Whether driven by a response to the risk of samples slicing into the royalties of a song or simply a desire to move in a new direction, synth, sound module, and keyboard workstation-based hip-hop records began to grow increasingly common by the late ‘90s and pretty much dominated the radio by the 2000s — and the Korg Triton, released in 1999, became the source of some of the most recognisable hip-hop records of all time.
Pharrell Williams defined an entirely new direction for hip-hop in the opening decade of the new millennium, and the sound of the Triton was front and centre in countless productions from Clipse’s Grindin’ to Nore’s Nothin’, Jay Z’s Excuse Me Miss, facilitating the crossover R&B sound of Justin Timberlake’s Rock Your Body… the list goes on.
9. Boss SP-303/Roland SP-404
It’s 2002, and Madlib’s in a hotel room in Brazil. “I’m gonna have four beat tapes when I leave” he says, and points at an SP-303 on the table. “With that — everyone’s sleeping on it”. They weren’t sleeping for much longer, though. If any more endorsement were required, legend has it that J Dilla created the majority of his final album, the legendary Donuts, from a hospital bed — on the SP-303.
The squashed, ultra-glued and roughly collaged sound that defined Stones Throw Records’s hip-hop output in the 2000s has the Boss SP-303 (and later the SP-404, after Roland bought up Boss and released its big brother) to thank. Both units are small samplers with seemingly modest capabilities and rudimentary displays that can only show a few digits, not even the ability to save projects in a conventional sense. It’s their ability to reference as much audio as can fit on a memory card, a varied set of effects, and performance-focused resampling that turn beatmaking on an SP-303 and SP-404 into an organic, intuitive process.

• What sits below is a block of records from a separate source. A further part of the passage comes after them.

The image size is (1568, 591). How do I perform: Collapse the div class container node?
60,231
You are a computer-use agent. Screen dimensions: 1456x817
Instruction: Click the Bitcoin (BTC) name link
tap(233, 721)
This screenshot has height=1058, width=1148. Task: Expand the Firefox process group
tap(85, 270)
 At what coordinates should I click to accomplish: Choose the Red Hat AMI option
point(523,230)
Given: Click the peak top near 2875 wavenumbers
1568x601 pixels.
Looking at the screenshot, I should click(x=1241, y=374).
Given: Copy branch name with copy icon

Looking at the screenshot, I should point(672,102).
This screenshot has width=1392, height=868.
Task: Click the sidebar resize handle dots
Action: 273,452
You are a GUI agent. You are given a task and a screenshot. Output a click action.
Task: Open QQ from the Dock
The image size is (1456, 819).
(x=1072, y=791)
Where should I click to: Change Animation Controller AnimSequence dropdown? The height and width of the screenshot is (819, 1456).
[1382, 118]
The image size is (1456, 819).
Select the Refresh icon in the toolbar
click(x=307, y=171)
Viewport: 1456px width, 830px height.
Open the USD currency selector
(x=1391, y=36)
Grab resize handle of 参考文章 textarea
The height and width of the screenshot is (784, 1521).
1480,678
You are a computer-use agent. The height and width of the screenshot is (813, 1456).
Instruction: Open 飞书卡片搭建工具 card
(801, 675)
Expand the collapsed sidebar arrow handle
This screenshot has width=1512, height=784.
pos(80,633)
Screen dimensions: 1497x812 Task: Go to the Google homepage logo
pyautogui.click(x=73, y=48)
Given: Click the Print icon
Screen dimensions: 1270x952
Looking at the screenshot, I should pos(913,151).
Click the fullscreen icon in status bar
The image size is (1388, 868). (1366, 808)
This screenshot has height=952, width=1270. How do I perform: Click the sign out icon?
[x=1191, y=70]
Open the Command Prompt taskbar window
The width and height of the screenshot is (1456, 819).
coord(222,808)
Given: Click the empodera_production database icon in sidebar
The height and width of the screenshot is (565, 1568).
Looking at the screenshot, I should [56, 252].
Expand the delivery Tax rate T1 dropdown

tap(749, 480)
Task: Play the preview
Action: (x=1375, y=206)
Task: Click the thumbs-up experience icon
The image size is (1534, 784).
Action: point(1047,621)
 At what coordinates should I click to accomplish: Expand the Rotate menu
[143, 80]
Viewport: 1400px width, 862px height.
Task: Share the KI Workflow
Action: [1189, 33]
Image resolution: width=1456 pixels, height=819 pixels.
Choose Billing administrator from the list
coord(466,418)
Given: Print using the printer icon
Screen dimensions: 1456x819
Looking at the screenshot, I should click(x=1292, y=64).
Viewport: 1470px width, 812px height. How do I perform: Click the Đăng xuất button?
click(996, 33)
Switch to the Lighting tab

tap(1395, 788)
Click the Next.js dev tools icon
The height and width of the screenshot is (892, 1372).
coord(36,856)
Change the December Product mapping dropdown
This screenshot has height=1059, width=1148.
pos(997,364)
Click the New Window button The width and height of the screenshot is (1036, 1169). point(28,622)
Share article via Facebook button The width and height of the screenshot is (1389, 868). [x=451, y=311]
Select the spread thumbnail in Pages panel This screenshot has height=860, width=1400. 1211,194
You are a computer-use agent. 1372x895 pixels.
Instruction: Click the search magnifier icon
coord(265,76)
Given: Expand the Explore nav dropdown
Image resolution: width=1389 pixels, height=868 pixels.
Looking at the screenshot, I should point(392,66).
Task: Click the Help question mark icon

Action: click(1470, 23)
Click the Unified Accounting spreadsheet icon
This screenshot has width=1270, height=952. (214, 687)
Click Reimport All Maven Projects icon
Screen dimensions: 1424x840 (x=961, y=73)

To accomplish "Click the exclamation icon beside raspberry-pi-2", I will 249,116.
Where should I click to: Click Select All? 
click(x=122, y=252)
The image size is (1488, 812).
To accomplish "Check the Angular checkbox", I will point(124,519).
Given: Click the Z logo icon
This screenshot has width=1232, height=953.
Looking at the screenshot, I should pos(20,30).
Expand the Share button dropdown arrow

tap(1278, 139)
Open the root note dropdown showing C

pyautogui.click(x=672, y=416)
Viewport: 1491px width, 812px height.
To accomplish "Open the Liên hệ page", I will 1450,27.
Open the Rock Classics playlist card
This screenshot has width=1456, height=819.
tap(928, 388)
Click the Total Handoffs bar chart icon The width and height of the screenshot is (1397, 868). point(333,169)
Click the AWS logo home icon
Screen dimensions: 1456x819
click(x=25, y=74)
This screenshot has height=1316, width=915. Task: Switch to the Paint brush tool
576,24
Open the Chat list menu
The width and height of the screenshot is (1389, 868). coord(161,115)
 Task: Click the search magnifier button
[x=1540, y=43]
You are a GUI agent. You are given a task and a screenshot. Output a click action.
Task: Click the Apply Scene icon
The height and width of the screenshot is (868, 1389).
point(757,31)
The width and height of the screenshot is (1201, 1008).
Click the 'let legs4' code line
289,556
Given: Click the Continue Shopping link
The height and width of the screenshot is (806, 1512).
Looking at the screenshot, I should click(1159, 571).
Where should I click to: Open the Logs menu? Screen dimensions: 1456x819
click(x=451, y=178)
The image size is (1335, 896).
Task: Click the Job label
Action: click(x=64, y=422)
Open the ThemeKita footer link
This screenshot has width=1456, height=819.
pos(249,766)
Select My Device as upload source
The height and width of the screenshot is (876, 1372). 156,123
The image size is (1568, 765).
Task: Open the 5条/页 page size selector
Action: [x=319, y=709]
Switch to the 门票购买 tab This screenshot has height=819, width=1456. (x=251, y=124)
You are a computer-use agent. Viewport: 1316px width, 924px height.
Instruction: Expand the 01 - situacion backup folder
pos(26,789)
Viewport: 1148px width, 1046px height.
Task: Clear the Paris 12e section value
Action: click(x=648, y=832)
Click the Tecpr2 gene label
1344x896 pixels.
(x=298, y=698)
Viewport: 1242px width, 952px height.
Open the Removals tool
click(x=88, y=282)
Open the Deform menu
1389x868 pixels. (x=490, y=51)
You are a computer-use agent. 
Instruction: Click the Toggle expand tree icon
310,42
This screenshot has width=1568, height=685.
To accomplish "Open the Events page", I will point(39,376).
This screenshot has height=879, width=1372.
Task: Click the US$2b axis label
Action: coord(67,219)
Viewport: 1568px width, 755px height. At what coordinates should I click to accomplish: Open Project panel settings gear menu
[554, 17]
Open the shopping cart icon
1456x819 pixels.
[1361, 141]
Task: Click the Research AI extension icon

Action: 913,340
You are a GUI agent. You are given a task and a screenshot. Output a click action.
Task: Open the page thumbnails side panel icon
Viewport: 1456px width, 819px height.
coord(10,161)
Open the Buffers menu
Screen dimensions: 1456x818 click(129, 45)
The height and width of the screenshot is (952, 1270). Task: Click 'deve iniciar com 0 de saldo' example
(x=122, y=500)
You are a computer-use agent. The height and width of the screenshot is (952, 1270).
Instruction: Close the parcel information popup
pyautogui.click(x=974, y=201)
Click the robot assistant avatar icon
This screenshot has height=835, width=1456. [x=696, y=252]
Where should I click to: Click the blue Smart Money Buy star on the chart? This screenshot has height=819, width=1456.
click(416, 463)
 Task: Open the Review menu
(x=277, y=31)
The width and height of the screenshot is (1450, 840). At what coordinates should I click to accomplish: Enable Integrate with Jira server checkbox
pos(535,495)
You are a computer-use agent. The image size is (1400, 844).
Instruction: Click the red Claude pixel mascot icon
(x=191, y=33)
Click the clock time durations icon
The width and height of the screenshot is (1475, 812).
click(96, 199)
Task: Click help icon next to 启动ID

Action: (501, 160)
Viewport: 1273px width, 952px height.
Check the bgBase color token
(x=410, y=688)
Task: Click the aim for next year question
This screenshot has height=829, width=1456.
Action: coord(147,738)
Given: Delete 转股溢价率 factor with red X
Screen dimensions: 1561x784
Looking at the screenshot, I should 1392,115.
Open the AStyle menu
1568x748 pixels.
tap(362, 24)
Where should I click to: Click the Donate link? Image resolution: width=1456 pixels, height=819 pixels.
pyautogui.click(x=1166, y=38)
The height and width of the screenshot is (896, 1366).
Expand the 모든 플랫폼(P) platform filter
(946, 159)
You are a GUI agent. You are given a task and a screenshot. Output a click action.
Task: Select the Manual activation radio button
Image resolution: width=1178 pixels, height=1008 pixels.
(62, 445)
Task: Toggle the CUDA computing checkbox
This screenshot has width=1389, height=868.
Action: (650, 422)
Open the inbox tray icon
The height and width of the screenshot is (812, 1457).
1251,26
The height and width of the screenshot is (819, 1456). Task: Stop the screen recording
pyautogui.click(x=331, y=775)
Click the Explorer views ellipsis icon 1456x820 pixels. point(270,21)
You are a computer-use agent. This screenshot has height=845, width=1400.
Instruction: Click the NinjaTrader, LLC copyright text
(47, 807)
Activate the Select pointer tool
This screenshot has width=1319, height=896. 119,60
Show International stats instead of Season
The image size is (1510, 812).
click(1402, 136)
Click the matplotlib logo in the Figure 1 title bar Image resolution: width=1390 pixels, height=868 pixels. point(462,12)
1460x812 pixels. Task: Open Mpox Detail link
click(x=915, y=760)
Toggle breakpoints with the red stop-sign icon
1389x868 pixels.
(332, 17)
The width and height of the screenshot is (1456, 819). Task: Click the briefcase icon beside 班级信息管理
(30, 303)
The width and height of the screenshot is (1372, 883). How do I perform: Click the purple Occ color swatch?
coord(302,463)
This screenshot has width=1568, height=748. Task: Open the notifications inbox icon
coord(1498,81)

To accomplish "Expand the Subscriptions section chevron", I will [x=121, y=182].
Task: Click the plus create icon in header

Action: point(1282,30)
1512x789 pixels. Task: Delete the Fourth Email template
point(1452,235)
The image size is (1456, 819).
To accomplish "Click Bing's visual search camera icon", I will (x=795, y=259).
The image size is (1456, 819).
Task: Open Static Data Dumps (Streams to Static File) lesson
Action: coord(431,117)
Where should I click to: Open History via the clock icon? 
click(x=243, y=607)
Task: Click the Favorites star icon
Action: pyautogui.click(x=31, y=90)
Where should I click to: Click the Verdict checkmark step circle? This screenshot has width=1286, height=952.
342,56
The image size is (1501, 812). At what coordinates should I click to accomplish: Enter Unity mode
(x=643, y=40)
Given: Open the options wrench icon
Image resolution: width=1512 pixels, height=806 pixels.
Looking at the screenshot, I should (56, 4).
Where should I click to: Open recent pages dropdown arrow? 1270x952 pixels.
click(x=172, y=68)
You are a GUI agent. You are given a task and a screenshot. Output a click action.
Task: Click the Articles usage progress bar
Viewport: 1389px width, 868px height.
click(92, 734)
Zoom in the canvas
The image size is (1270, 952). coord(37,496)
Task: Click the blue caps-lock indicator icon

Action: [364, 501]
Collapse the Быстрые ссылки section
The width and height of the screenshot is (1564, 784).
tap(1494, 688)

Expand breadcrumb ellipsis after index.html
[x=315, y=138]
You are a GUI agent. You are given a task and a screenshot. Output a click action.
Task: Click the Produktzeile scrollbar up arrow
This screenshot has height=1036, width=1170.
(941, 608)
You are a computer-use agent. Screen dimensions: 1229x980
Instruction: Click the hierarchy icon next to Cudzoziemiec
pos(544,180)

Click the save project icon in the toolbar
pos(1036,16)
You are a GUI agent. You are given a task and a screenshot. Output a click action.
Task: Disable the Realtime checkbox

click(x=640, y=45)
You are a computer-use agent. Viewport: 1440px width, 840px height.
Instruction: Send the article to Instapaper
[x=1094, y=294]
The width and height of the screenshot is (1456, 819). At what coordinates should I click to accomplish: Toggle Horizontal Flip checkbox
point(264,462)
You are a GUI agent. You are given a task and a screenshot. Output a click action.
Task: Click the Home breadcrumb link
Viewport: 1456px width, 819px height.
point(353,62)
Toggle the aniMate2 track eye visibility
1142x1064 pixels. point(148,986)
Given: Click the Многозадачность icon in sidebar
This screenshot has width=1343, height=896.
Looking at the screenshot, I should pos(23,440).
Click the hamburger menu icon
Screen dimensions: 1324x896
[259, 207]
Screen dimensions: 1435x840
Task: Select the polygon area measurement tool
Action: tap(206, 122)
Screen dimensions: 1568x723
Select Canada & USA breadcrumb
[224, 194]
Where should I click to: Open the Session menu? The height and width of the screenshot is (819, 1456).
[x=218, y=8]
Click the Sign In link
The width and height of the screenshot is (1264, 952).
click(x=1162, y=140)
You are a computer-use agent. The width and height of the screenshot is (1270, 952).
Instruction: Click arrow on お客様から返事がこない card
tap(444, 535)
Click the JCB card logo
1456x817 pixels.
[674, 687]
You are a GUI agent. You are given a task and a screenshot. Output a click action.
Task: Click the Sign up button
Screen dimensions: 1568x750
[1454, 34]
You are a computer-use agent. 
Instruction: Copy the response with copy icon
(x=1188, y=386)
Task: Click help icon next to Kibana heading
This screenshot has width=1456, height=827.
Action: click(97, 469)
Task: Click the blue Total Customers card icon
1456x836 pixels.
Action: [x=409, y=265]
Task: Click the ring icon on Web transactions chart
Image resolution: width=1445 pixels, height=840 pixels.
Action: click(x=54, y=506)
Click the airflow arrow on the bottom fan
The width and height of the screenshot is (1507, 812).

And the effects… if we’re talking gear that defined hip-hop, then a certain corner of lo-fi-flavoured hip-hop basically IS the SP-303 and SP-404’s compressor and vinyl sim effects. The LA beats scene, championed by historic night Low End Theory, was a hive of the pumping, unstable, head-knocking sound that these effects produced, and whether or not it came from an SP-303 or was achieved elsewhere, it’s one of the most recognisable production techniques, indisputably borne from Roland’s humble samplers.
10. Antares Auto-Tune
Cher may have brought it into popular consciousness in 1998, but wilfully abusing Auto-Tune - originally conceived by Antares and since imitated by many a competitor - has become a hip-hop staple.
In 2005, T-Pain exploded onto the airwaves, at a time where hip-hop and R&B crossover was at its commercial peak. Lil Wayne’s affinity for the effect, which melded captivatingly with his drawling, southern flow, paved the way for an era many - perhaps most - are relieved has fallen out of the commercial limelight: ‘mumble rap’. With Auto-Tune’s ability to impart musicality into any signal fed into it, suddenly the ability to sing or rap with any tuning, cadence, or even intelligible content was a bonus, not a requirement.
Despite Jay Z taking his best shot in 2009’s Death of Auto-Tune, the plugin has endured, its usage in popular music developing into a more subtle, musical complement in the years since, while going on to inspire adventurous artists like Bon Iver, Frank Ocean and Lisel and to radically manipulate their voices in creative and experimental ways.